With respect, the earlier case I mentioned was one where there was no negligence on the part of the police. What happened was that new evidence was obtained and presented to the Home Secretary, and, as a result, under the Criminal Justice Act, 1948, a new trial was ordered. In that new trial, the man was acquitted. He got compensation then, the point being, as I understood, that an innocent man had been in gaol for a crime which he did not commit. With respect, it is the same argument here—a man has been in gaol at least for the period of time mentioned by the hon. Gentleman, and he has had this matter hanging over him for much longer.

Mr. Deedes

Perhaps I should have mentioned the case, which I think the hon. Gentleman has in mind, in which action was taken by the then Home Secretary under Section 19. Action was taken in that case by referring it, under Section 19 of the Criminal Appeal Act, 1907, to the Court of Criminal Appeal.

The Government do not accept legal liability, but it is the practice to make an ex gratia payment in recognition of hardship which an innocent individual has suffered through failure on the part of public officials. Let us apply this general principle to this particular case. Was there negligence or misconduct by the police or other public officials?

From information which my right hon. and gallant Friend has, and which I have seen, there is nothing to suggest that. When the matter was investigated by the police there was a direct conflict of evidence; on the one hand, there was identification by one of the men who had been robbed, and, on the other, evidence of an alibi. In view of very positive identification by the victim of the attack—not by a passer-by—the police thought it right that the facts should go before the court. After hearing all the evidence, the jury were satisfied beyond a reasonable doubt that Williams had committed the offence.

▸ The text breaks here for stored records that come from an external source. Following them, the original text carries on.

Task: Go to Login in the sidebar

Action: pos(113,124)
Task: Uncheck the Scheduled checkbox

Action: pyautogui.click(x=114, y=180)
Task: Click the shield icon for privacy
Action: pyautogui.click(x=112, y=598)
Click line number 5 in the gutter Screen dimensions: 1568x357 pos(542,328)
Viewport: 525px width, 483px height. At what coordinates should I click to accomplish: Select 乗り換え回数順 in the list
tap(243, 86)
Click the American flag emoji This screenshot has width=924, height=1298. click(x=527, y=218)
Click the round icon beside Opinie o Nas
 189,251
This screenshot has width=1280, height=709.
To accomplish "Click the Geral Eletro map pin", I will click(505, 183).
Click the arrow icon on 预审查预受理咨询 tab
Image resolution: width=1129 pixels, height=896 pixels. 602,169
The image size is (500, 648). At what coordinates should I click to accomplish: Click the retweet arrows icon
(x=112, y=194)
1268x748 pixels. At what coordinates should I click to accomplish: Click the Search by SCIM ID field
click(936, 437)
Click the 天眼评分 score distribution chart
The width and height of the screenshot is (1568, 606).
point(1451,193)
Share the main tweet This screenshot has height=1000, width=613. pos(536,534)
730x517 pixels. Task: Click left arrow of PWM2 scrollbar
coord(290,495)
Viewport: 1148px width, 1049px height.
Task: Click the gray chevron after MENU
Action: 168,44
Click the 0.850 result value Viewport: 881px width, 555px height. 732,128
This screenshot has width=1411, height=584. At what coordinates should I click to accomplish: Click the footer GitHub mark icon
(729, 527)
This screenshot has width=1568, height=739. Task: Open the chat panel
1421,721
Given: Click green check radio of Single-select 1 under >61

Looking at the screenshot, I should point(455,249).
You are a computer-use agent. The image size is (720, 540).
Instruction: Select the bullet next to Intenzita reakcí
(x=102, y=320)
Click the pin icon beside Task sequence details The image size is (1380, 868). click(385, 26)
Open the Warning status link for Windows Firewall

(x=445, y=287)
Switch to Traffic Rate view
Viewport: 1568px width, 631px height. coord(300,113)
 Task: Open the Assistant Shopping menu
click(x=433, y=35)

I do not think that any blame can be attached to anyone for that unhappy mistake. The identification was made in good faith and the police acted on it in good faith. As soon as a mistake was suspected, the police gave every facility for checking, and the witness, far from taking the easy way out, candidly admitted that he might have been mistaken. That, at least, indicates a certain amount of good faith there. If there was not negligence or misconduct—

Mr. Mellish

It is a terrifying thought that if the witness had not decided that he might have made a mistake my constituent might still have been in gaol.

Mr. Deedes

I think that the hon. Gentleman is aware of the point with which I am concerning myself—misconduct by the police or by public officials. That is the case I have to prove. If there was not negligence or misconduct, then this case does not fall within the restricted category outside of which it is the established policy of Secretaries of State not to make payments.

I take note of what the hon. Gentleman said about identity parades and his proposed action in respect of them. No doubt he will have noted what my right hon. and gallant Friend had to say about these parades on 25th October, when the subject was raised in the House. I do not propose, at this late hour, to enlarge on that subject—and I am sure the hon.

Gentleman will not expect me to do so—except to say that in this case there was no suggestion that the identity parade was not properly conducted so far as the police or other public officials were concerned.

I hope that I have shown why my right hon. and gallant Friend cannot accede to the request which has been made so persuasively by the hon. Gentleman. The hon. Gentleman said that no apology of any sort had been made to Williams. I sometimes feel that in these cases where compensation is refused apologies can sound hollow. I can only assure the hon. Gentleman that I express my sympathy towards Williams and regret that through no fault of his own he suffered 13 weeks in custody and had this anxiety suspended over him for five months. My expression of sympathy is certainly not intended to be hollow. It is sincerely expressed and sincerely felt.

Question put and agreed to.

Adjourned accordingly at eleven minutes to Twelve o'clock.